Le Groupe islamique armé (GIA) réagit aux récentes déclaration sur l’assassinat des moines de Tibéhirine en 1996 en Algérie. "Les assassinats ont été commis par Djamel Zitouni (alors chef du GIA), à la suite des tergiversations du renseignement français", a déclaré Abdelhak Layada, un ex-chef du GIA, au quotidien arabophone algérien El Khabar. Il impute cet assassinat sur des négociations ratées entre la France et le GIA au sujet d’un échange entre lui et les moines. Interrogé sur les motivations du rapt des moines, Abdelhak Layada a répondu que le GIA avait "pris en flagrant délit de prosélytisme les moines dans la région où ils se trouvaient".

Officiellement, les sept moines français ont été tués par le GIA. Mais le général français à la retraite François Buchwalter, ancien attaché de Défense à Alger, a attribué leur massacre à une "bavure" de l'armée algérienne dans une récente déposition devant le juge antiterroriste chargé de l'enquête en France.

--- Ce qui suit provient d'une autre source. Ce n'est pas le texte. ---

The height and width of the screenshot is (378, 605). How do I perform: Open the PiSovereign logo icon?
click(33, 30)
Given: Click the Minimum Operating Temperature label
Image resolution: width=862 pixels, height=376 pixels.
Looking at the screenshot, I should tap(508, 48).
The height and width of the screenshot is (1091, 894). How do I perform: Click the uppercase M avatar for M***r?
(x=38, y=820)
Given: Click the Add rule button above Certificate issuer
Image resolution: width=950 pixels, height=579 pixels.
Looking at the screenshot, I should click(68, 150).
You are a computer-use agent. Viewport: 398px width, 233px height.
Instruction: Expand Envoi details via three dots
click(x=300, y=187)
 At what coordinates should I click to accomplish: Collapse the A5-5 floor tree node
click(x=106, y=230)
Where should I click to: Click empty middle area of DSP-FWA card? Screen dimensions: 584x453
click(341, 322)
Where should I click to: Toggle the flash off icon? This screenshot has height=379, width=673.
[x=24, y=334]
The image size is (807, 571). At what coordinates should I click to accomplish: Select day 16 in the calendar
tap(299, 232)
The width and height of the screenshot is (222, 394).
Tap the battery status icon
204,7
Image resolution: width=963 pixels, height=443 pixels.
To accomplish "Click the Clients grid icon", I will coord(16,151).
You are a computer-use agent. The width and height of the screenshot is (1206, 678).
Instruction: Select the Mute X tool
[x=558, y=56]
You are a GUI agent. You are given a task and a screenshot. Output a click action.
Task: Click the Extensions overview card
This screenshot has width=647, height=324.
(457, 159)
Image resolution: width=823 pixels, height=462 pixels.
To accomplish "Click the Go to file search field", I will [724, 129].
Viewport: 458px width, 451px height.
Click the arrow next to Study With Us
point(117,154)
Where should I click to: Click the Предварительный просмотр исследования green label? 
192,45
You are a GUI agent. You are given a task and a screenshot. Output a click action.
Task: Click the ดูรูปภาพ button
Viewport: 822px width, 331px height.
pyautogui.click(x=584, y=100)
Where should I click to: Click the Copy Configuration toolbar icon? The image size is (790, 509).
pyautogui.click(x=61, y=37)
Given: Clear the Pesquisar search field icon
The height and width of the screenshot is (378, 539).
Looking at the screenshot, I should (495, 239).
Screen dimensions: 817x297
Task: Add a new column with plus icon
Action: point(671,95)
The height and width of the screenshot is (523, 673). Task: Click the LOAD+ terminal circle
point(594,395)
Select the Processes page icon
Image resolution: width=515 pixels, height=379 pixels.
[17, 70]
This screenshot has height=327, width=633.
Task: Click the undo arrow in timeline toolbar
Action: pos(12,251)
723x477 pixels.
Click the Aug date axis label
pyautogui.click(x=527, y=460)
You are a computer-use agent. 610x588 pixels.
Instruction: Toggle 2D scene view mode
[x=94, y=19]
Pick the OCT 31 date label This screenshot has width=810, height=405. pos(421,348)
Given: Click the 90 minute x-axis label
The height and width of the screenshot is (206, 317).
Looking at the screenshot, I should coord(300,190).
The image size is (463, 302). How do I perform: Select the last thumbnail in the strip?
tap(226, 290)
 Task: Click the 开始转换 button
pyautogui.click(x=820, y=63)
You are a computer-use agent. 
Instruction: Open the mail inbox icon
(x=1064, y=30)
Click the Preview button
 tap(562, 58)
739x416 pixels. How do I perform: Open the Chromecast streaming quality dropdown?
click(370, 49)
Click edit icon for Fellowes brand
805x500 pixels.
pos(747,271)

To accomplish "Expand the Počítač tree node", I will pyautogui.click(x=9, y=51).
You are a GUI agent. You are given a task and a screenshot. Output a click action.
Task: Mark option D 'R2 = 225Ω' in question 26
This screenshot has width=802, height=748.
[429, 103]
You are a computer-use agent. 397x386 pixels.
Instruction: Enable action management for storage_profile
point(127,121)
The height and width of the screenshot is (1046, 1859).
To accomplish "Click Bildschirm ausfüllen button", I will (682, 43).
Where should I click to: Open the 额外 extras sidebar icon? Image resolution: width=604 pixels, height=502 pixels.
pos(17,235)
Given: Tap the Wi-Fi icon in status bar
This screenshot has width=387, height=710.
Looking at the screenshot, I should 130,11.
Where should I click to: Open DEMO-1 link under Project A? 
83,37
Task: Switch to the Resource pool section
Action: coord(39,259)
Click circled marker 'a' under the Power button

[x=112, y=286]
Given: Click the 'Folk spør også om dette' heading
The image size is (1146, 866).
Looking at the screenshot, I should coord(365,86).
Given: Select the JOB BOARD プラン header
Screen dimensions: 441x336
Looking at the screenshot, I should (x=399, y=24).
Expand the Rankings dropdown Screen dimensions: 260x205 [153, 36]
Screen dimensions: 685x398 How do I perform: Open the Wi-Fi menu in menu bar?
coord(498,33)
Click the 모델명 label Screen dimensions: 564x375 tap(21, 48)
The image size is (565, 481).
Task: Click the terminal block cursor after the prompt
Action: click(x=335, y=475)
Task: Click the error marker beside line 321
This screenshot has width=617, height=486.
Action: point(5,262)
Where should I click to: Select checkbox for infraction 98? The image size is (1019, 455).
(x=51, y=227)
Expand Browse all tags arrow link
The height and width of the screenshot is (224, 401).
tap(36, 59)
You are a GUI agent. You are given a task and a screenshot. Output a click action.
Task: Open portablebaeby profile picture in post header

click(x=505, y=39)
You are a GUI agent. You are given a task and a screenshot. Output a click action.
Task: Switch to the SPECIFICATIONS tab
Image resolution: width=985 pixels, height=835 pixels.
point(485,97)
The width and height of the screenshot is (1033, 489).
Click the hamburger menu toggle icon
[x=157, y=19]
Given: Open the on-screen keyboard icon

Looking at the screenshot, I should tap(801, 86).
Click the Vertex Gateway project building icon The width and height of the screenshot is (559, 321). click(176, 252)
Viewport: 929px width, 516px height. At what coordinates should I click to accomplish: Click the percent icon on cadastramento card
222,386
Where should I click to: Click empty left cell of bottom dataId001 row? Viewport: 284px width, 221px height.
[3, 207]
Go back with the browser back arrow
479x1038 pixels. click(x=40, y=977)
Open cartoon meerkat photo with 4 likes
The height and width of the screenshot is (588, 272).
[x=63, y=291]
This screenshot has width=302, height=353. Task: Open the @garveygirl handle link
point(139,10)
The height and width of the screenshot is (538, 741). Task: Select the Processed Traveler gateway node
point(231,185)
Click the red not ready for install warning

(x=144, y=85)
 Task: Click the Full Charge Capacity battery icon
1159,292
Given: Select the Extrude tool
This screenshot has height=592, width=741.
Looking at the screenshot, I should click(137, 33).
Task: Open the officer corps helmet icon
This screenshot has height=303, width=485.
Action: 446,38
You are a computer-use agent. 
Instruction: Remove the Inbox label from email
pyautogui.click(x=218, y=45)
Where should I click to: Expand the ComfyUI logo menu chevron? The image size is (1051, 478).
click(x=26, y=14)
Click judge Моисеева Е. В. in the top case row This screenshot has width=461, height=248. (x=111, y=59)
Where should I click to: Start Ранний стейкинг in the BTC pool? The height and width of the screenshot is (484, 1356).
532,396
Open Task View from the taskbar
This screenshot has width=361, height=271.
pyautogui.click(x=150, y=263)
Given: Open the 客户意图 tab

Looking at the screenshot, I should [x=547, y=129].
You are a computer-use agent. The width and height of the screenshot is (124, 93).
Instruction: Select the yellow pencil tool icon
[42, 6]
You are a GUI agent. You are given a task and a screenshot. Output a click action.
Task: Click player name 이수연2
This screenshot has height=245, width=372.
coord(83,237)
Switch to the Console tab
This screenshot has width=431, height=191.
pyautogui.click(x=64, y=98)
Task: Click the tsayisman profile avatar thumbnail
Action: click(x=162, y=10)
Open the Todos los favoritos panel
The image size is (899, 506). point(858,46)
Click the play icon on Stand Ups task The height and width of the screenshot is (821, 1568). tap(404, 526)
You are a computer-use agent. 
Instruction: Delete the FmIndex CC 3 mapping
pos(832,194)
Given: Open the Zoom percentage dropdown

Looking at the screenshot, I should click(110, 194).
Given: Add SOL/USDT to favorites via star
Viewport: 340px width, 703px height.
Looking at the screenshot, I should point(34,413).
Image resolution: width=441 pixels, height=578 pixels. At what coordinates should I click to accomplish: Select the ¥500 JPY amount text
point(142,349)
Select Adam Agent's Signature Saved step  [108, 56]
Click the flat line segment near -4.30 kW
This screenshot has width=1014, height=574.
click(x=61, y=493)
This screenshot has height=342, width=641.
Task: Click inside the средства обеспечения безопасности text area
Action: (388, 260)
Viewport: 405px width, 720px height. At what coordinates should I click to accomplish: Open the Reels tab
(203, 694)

Le GIA, qui avait promis de faire la guerre à la France, avait revendiqué le 26 avril 1996 l'enlèvement des sept religieux et proposé de les échanger contre ses militants détenus. Le 23 mai, l'organisation annonçait avoir décapité les captifs en accusant le gouvernement français d'avoir "trahi" les négociations. Selon Abdelhak Layada, les "services secrets français ont doublé les autorités algériennes et traité directement avec les ravisseurs" des moines.